▶ **Stored dataset items**
★ ★ ★
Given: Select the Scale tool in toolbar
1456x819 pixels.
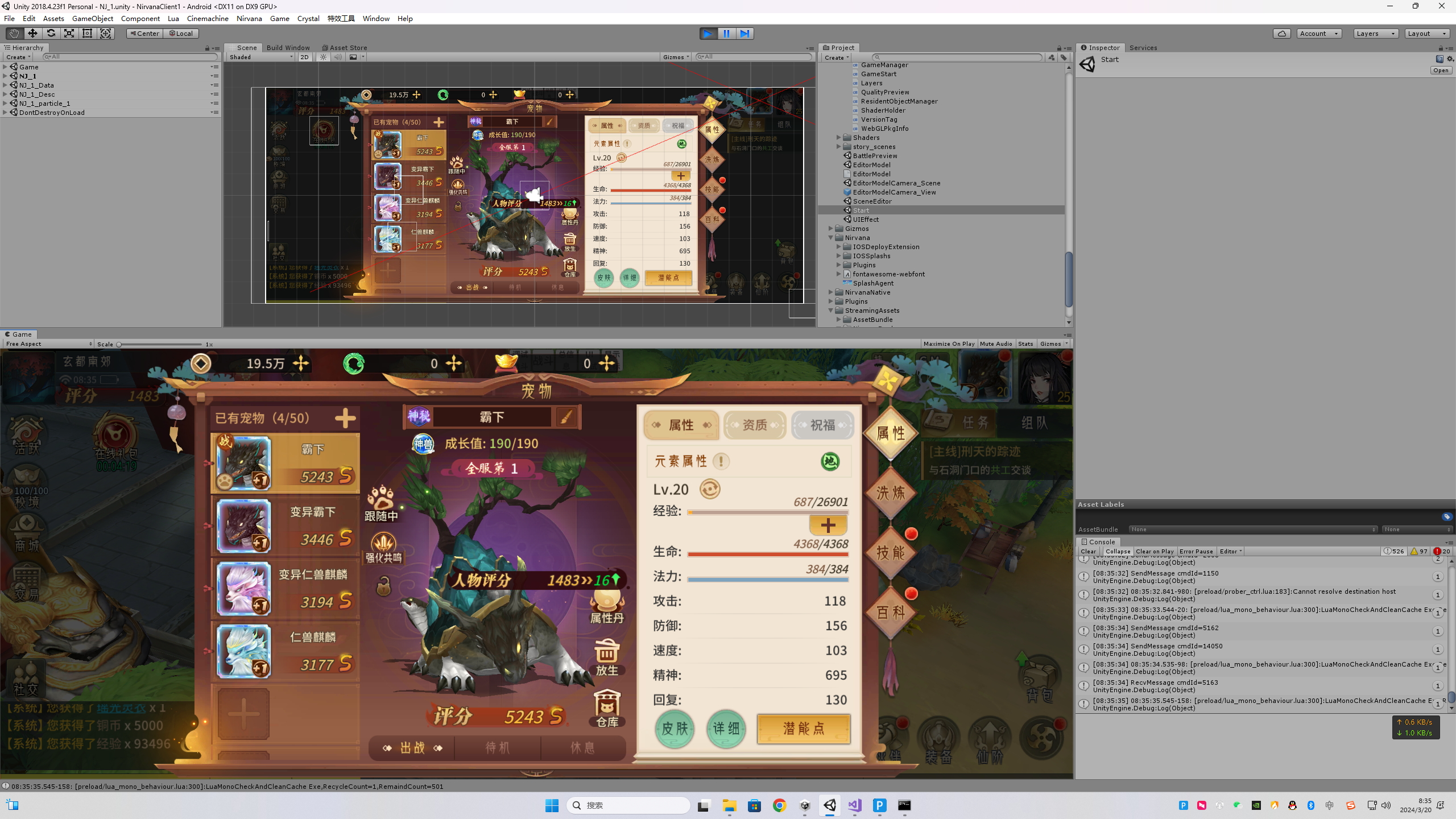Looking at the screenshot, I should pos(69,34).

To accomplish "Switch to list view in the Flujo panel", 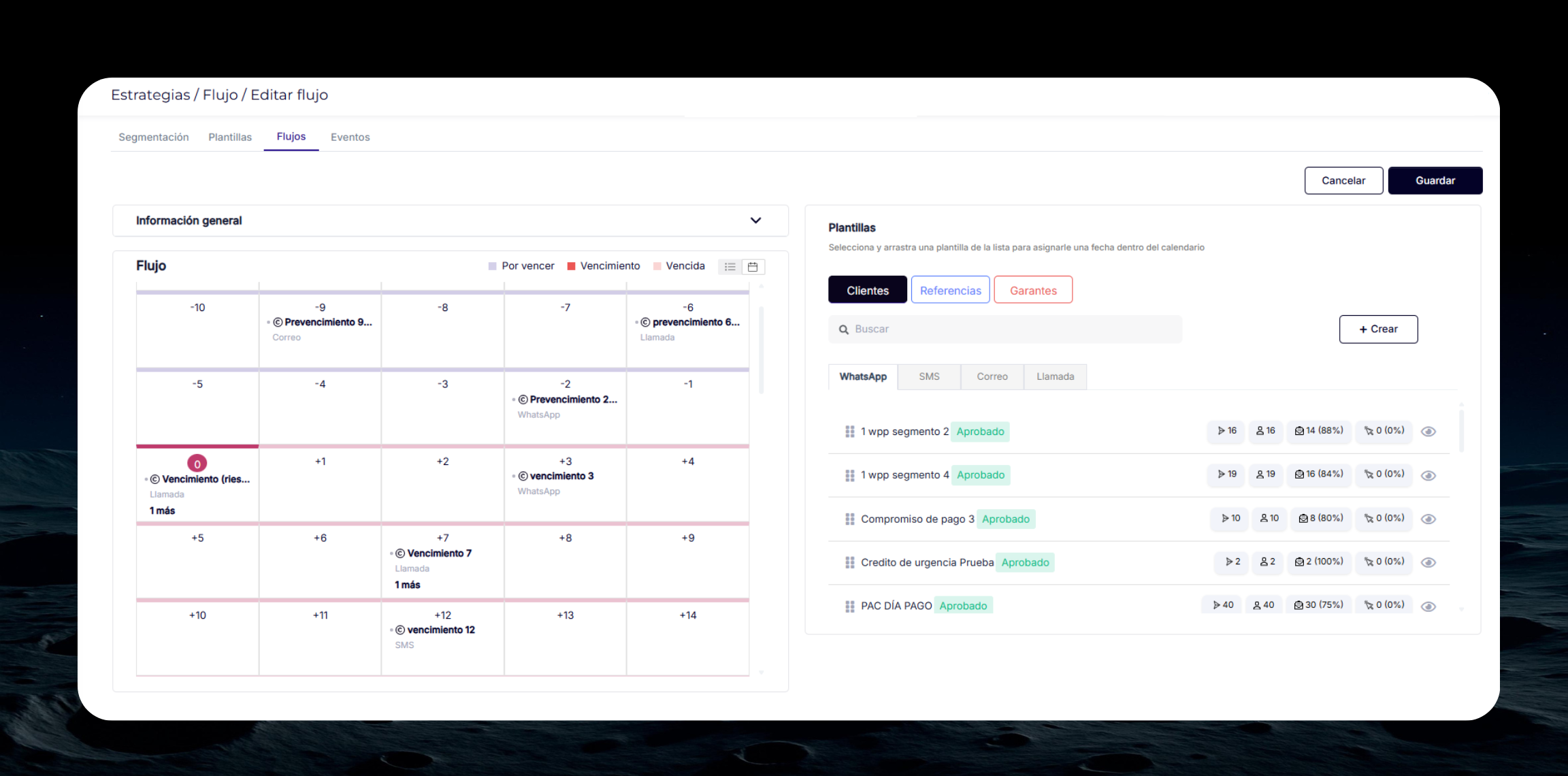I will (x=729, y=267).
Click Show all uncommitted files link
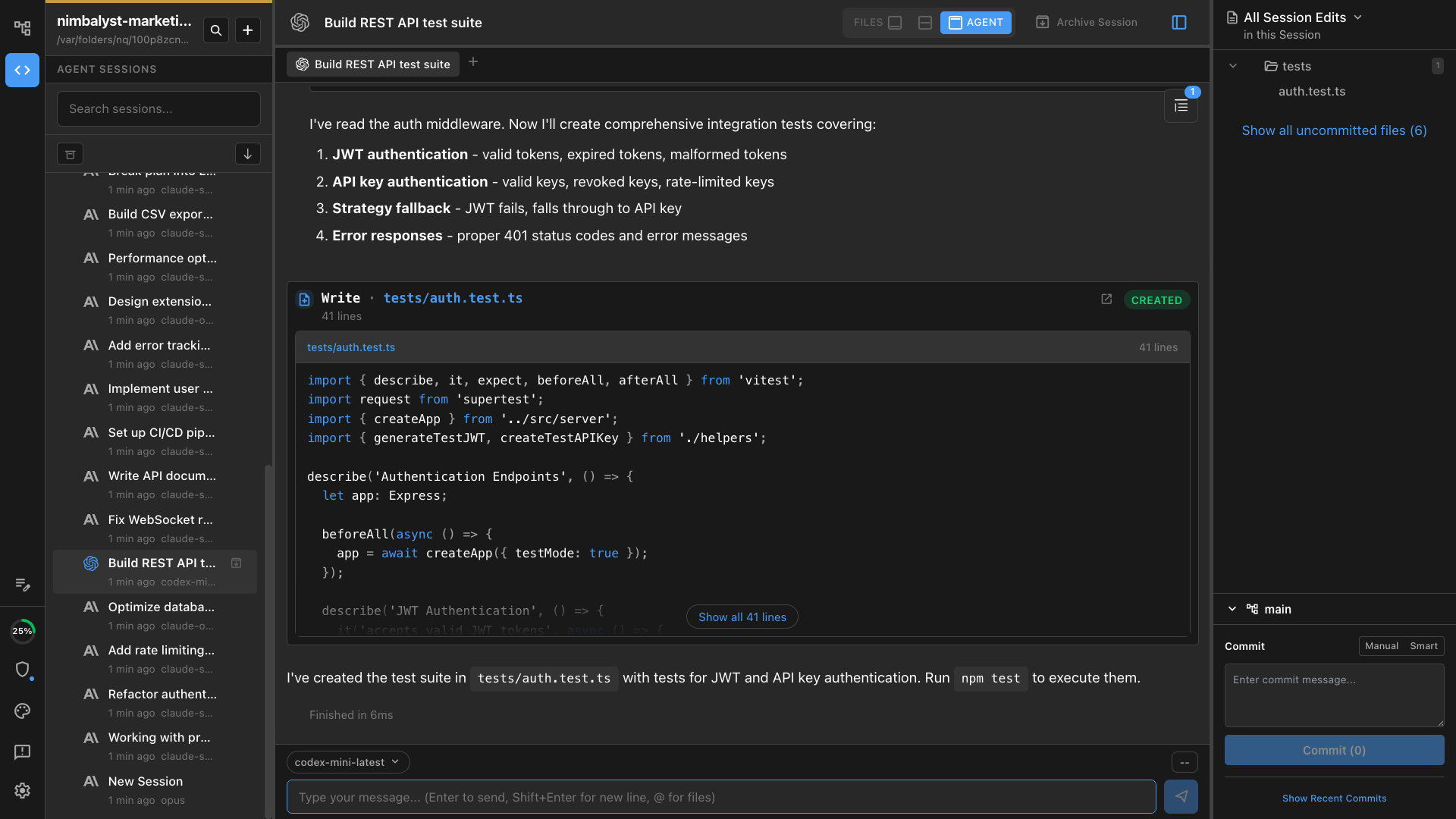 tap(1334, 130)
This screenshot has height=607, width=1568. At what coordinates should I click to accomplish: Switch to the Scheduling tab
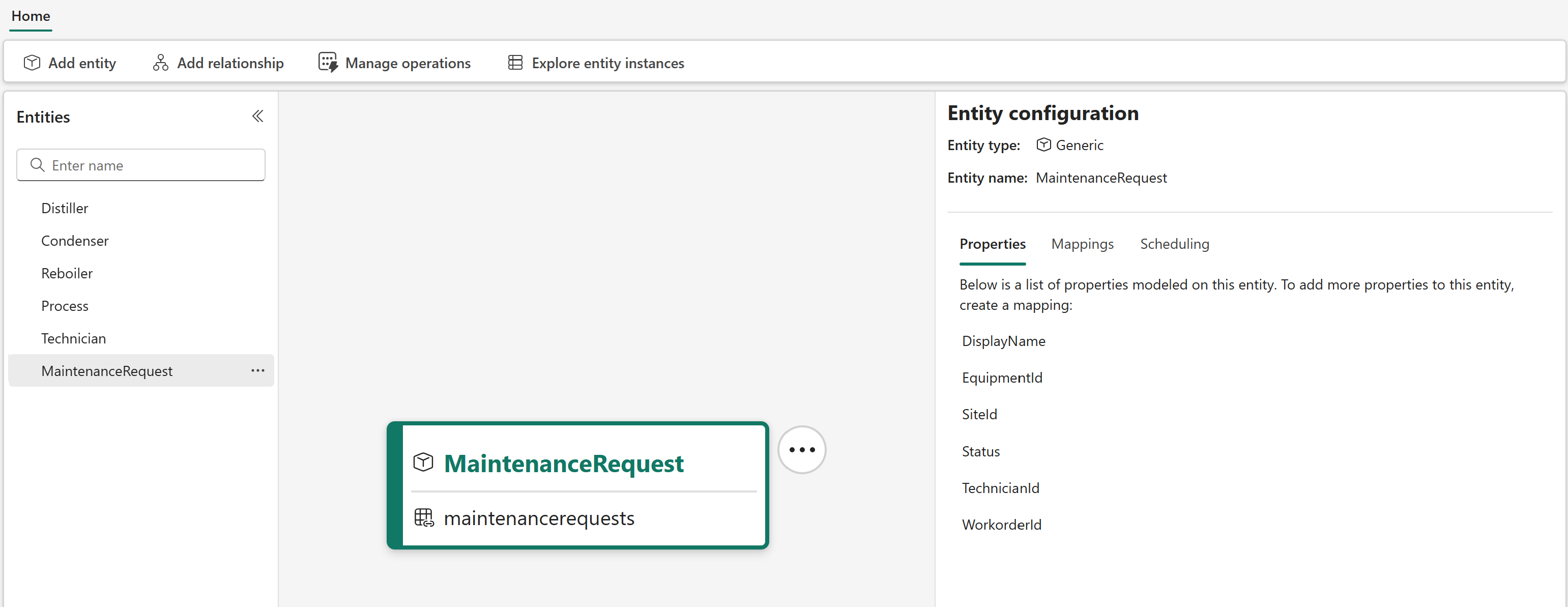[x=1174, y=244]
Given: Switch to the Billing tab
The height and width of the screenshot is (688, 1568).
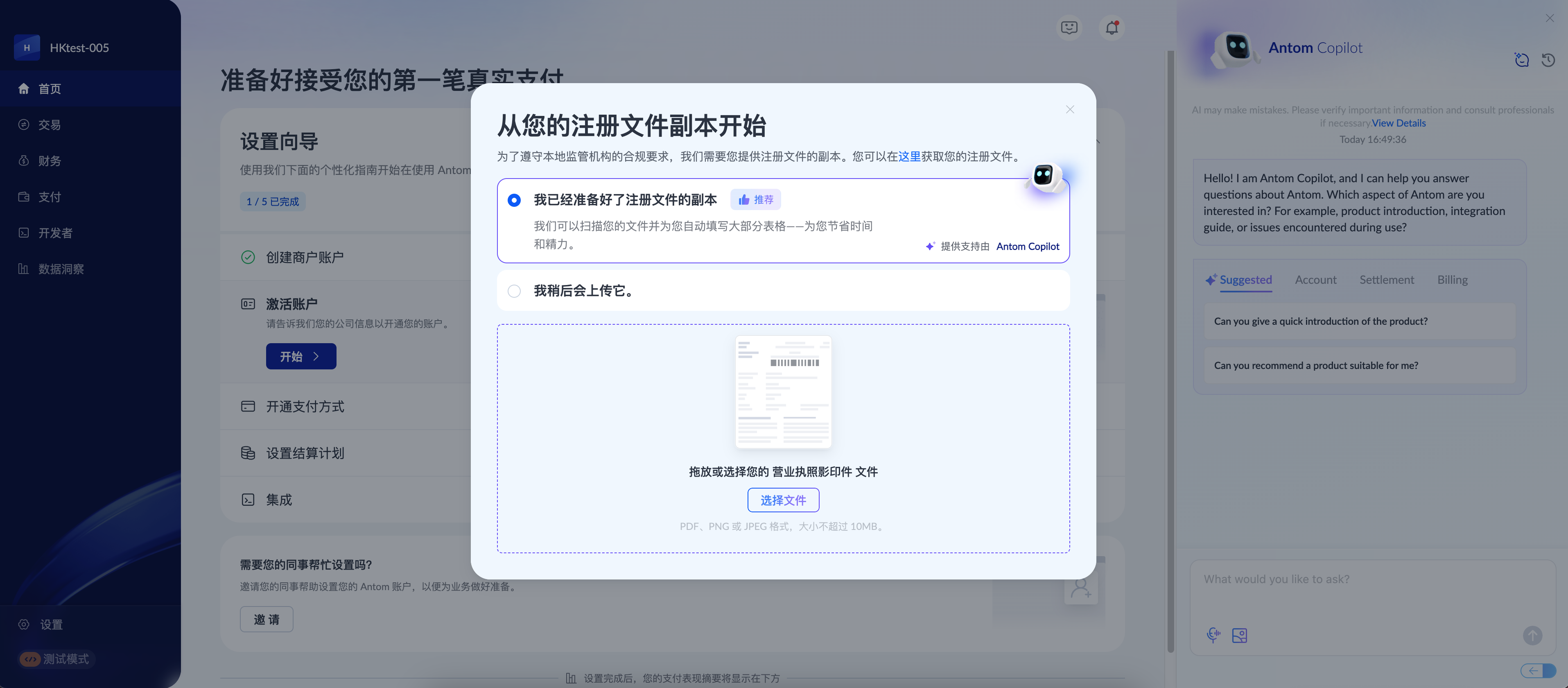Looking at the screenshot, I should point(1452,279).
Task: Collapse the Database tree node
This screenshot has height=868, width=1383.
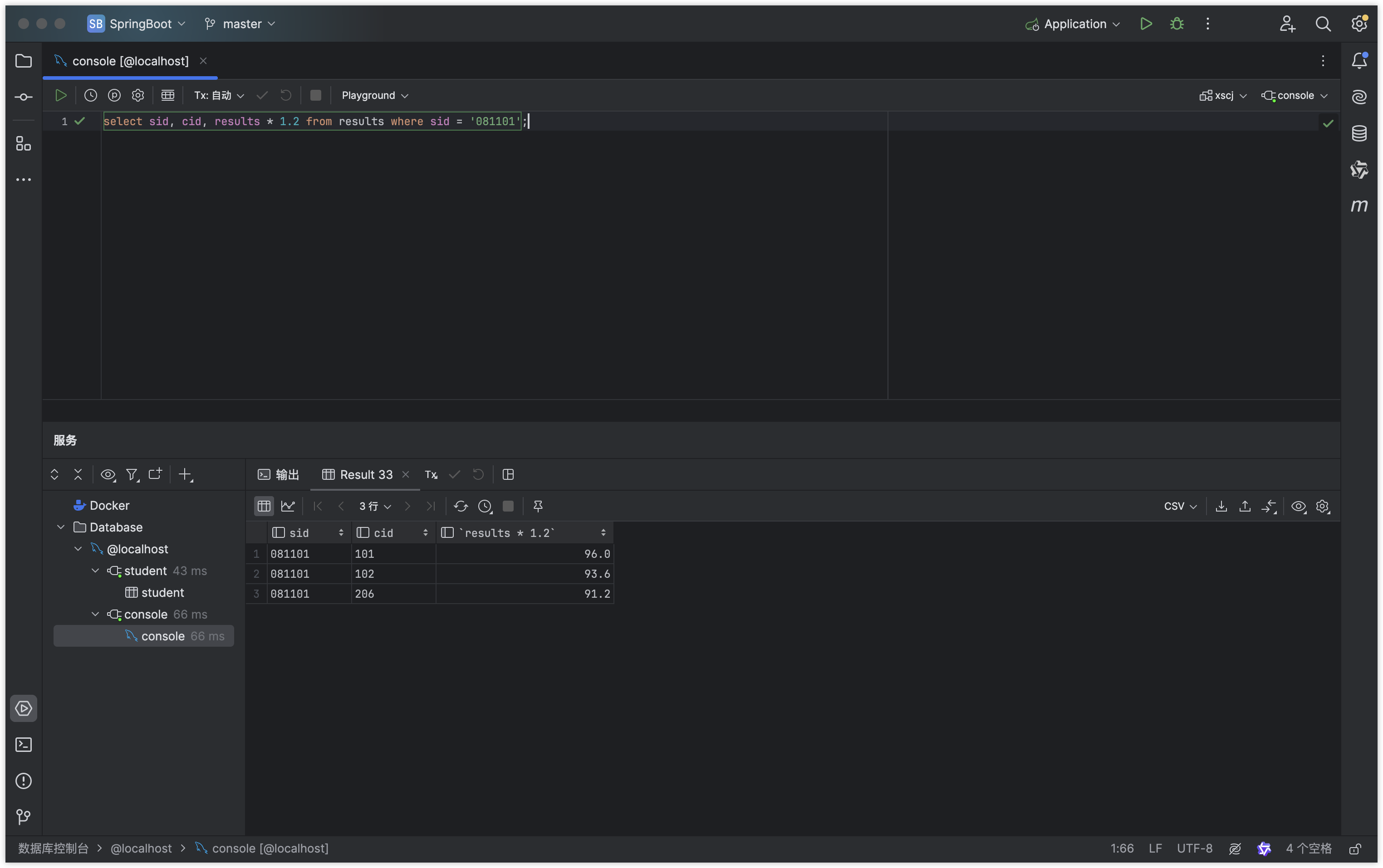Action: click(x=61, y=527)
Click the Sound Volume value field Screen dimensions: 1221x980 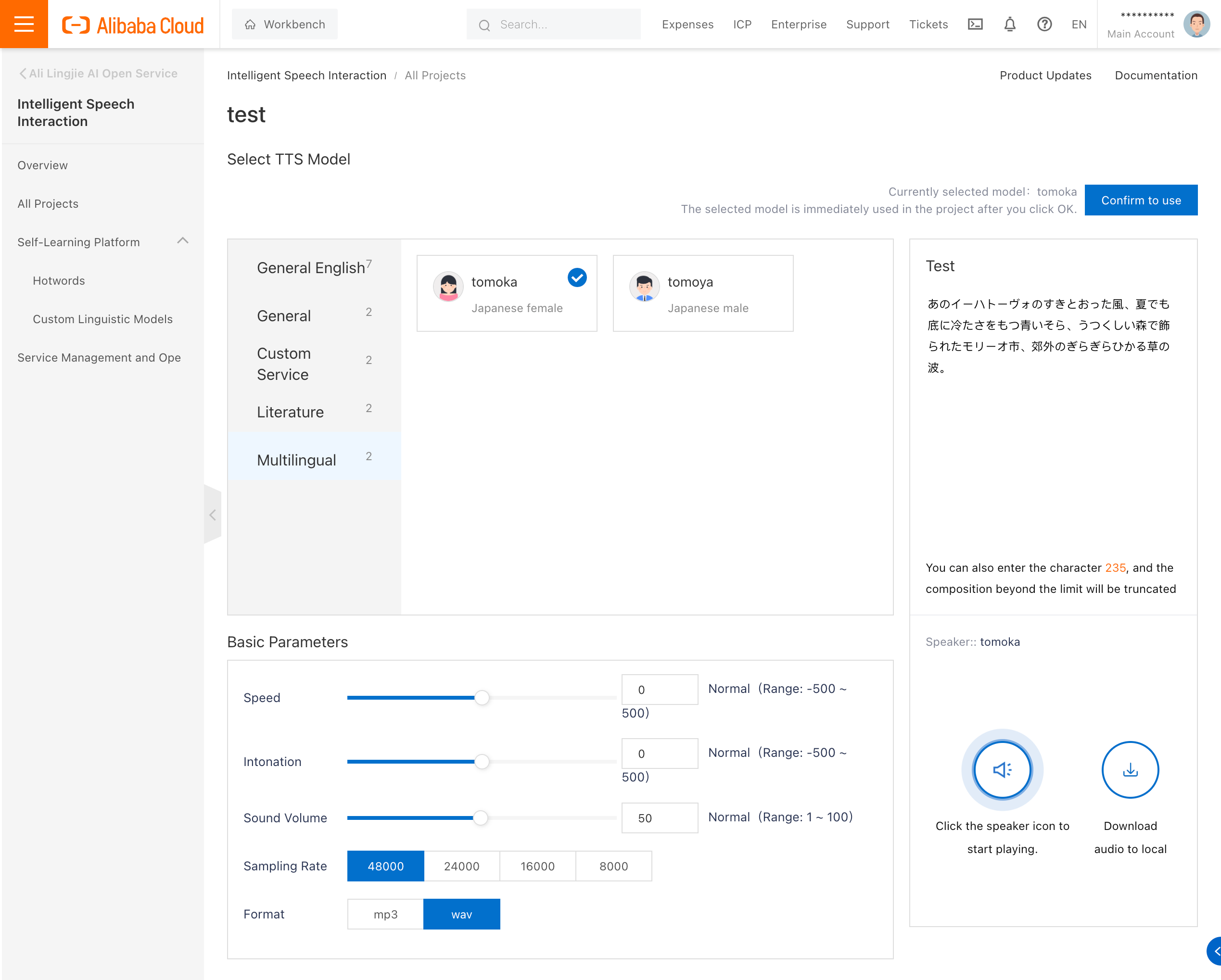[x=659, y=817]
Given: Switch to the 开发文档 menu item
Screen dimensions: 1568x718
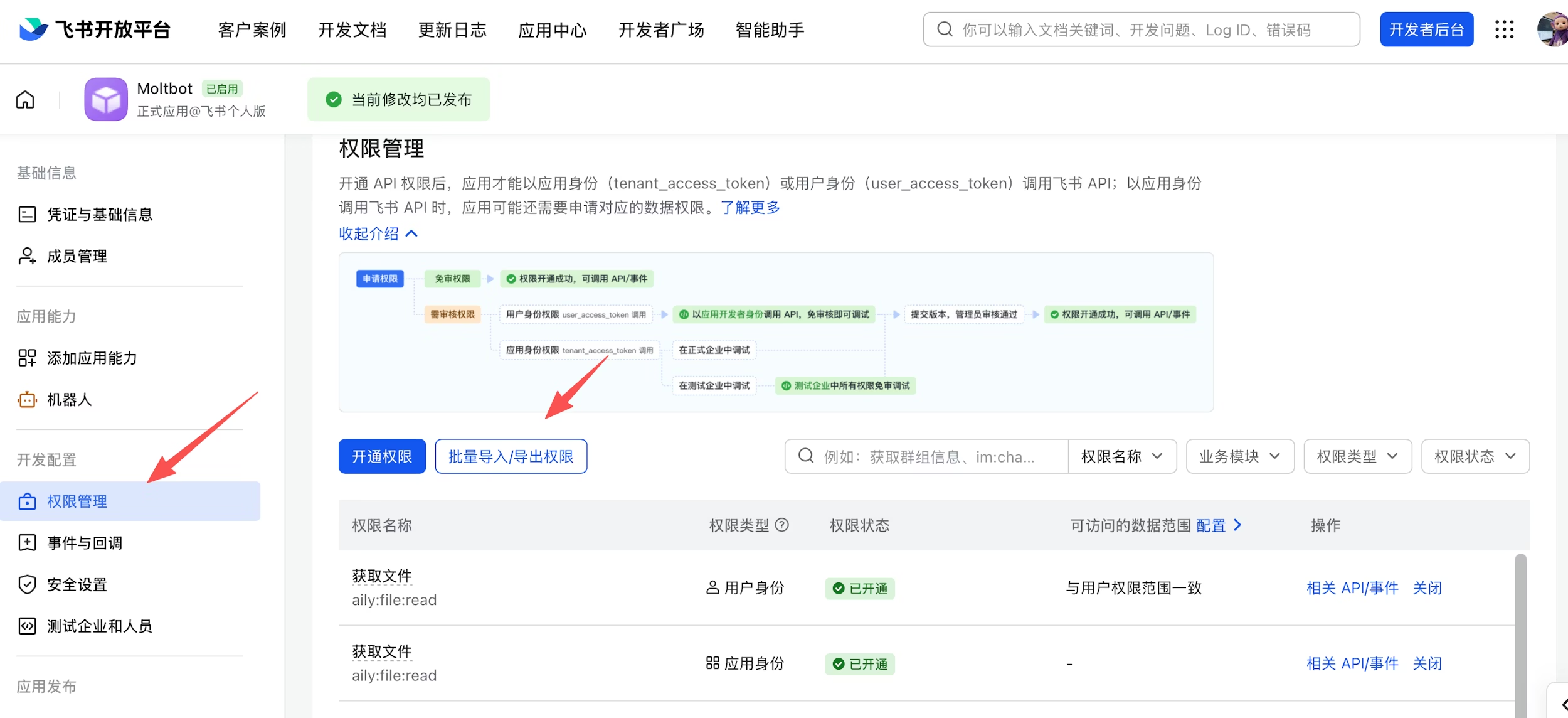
★ ★ ★
▶ **Aim of the task**
Each line that holds the string "Given" is to be copied from the entries above.

▶ **Problem solution**
Given: Select the Scale tool in toolbar
Given: Switch to the Billing tab
Given: Switch to the 开发文档 menu item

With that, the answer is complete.